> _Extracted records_
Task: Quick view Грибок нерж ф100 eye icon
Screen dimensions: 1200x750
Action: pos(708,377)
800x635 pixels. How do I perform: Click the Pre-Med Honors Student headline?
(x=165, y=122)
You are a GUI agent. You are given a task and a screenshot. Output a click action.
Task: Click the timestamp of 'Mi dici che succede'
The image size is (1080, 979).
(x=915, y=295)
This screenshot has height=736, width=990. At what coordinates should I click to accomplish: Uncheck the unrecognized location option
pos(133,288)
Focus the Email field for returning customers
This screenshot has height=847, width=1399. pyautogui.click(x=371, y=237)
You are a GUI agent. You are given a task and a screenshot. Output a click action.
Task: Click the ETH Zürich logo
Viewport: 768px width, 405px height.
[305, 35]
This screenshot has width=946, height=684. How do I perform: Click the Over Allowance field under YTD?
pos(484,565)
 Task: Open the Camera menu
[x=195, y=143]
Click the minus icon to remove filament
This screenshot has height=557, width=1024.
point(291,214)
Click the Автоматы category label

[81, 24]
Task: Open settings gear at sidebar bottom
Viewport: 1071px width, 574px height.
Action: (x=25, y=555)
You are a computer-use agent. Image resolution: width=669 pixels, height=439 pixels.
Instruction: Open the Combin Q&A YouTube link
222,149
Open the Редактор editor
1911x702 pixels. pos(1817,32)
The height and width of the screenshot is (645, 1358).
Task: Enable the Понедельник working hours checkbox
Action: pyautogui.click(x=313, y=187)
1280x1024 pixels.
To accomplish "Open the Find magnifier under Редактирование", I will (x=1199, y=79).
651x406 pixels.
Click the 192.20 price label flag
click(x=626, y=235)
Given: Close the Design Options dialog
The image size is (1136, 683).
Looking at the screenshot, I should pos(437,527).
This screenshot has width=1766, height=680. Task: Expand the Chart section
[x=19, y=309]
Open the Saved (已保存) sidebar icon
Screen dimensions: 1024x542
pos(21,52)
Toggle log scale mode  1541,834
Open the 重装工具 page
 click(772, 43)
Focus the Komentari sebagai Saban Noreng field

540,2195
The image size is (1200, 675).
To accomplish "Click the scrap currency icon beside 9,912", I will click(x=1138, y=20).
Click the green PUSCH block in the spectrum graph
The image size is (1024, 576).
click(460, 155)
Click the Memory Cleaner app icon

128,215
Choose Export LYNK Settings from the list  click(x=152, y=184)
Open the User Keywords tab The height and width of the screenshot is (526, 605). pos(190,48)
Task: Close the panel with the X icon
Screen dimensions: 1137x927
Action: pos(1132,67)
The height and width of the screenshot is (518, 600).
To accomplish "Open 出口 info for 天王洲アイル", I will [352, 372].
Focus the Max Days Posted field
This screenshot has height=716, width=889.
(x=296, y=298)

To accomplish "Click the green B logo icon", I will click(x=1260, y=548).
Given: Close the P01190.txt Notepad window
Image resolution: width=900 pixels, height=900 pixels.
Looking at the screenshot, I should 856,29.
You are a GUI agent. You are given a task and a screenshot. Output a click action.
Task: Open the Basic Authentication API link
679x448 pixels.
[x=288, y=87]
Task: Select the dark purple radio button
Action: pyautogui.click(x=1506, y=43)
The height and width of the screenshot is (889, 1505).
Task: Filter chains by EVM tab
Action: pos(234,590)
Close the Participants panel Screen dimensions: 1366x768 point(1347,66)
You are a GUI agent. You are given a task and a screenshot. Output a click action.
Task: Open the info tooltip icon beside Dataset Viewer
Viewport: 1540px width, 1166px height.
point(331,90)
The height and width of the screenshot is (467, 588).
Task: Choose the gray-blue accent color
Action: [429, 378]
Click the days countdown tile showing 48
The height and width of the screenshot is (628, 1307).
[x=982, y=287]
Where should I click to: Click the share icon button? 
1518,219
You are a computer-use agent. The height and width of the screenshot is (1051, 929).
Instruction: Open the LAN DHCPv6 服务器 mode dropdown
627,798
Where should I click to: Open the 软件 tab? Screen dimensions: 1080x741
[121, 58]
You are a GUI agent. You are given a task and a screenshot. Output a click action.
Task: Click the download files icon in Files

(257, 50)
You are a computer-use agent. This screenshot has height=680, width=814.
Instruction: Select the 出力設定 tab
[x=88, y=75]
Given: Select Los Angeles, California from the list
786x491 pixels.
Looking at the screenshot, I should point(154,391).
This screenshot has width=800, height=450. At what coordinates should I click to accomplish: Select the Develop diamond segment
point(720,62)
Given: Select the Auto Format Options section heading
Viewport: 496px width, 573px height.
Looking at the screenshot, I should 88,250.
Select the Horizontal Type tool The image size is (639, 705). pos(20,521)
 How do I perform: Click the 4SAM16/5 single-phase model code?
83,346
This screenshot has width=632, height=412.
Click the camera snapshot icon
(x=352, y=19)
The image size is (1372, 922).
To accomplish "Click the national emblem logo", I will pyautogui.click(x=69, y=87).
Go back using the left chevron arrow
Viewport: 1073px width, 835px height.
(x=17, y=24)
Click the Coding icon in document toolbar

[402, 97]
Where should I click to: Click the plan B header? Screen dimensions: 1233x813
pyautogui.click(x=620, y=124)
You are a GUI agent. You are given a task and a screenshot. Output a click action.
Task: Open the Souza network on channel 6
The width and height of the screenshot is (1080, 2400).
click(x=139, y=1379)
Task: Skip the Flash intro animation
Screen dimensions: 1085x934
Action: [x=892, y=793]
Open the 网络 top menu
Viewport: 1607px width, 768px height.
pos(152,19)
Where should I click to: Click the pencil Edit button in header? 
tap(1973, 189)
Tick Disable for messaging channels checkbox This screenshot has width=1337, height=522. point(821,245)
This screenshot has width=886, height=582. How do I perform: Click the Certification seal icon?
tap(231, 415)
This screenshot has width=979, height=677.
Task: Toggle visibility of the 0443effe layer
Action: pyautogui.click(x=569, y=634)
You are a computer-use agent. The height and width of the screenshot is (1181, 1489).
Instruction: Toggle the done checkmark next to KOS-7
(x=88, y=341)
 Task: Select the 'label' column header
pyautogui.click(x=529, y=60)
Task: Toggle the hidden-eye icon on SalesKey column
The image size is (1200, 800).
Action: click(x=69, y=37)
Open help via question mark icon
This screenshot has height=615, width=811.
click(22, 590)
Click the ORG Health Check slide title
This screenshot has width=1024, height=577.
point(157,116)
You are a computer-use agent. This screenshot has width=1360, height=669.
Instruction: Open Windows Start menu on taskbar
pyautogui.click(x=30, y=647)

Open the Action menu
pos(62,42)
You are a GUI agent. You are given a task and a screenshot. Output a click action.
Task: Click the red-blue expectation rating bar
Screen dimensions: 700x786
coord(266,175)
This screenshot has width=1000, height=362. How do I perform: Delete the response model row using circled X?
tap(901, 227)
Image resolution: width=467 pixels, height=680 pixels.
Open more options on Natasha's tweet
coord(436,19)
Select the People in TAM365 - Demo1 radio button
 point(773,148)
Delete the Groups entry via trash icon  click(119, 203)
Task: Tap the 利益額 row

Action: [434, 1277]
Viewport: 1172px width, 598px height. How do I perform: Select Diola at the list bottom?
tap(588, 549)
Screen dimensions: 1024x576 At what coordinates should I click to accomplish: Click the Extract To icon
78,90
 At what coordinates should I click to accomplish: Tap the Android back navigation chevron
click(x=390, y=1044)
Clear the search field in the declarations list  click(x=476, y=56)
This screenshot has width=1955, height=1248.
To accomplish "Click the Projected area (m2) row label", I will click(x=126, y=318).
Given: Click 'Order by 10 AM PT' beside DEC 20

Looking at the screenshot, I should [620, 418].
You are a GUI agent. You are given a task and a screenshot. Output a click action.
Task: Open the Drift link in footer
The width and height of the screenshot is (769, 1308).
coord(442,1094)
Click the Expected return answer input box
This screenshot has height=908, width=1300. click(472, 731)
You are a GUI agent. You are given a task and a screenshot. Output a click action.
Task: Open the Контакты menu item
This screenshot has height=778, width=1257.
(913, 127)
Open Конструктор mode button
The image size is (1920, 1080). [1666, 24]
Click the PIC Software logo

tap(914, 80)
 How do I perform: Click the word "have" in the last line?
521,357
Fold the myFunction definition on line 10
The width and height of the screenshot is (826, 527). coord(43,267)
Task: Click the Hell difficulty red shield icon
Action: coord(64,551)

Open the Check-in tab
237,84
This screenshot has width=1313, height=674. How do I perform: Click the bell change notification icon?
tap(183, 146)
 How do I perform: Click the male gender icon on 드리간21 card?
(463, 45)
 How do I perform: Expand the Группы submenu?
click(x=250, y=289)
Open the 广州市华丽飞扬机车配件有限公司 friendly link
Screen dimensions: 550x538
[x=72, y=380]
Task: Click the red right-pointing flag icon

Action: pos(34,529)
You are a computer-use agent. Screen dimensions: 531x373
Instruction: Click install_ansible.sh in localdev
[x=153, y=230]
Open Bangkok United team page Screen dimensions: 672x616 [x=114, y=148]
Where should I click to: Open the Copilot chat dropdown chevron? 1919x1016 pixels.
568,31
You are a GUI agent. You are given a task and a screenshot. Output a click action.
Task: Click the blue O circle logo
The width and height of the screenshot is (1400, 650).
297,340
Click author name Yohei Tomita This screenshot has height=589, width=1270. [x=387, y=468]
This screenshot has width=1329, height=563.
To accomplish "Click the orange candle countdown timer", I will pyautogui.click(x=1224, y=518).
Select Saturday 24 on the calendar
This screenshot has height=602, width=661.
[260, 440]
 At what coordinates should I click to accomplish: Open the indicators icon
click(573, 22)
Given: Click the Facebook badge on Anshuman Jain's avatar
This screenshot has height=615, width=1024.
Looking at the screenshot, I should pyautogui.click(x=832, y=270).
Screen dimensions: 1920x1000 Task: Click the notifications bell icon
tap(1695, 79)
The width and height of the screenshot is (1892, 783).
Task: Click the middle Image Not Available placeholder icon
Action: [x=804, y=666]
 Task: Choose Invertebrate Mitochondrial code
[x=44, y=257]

> _DIRECTIONS FOR THIS TASK_
Find the line with "How do I perform: Click the male" in the entries above. Retype it and each line after it, exactly, through the line with "Click author name", and stop there.

> _ANSWER TO THE EXERCISE_
 How do I perform: Click the male gender icon on 드리간21 card?
(463, 45)
 How do I perform: Expand the Группы submenu?
click(x=250, y=289)
Open the 广州市华丽飞扬机车配件有限公司 friendly link
Screen dimensions: 550x538
[x=72, y=380]
Task: Click the red right-pointing flag icon

Action: pos(34,529)
You are a computer-use agent. Screen dimensions: 531x373
Instruction: Click install_ansible.sh in localdev
[x=153, y=230]
Open Bangkok United team page Screen dimensions: 672x616 [x=114, y=148]
Where should I click to: Open the Copilot chat dropdown chevron? 1919x1016 pixels.
568,31
You are a GUI agent. You are given a task and a screenshot. Output a click action.
Task: Click the blue O circle logo
The width and height of the screenshot is (1400, 650).
297,340
Click author name Yohei Tomita This screenshot has height=589, width=1270. [x=387, y=468]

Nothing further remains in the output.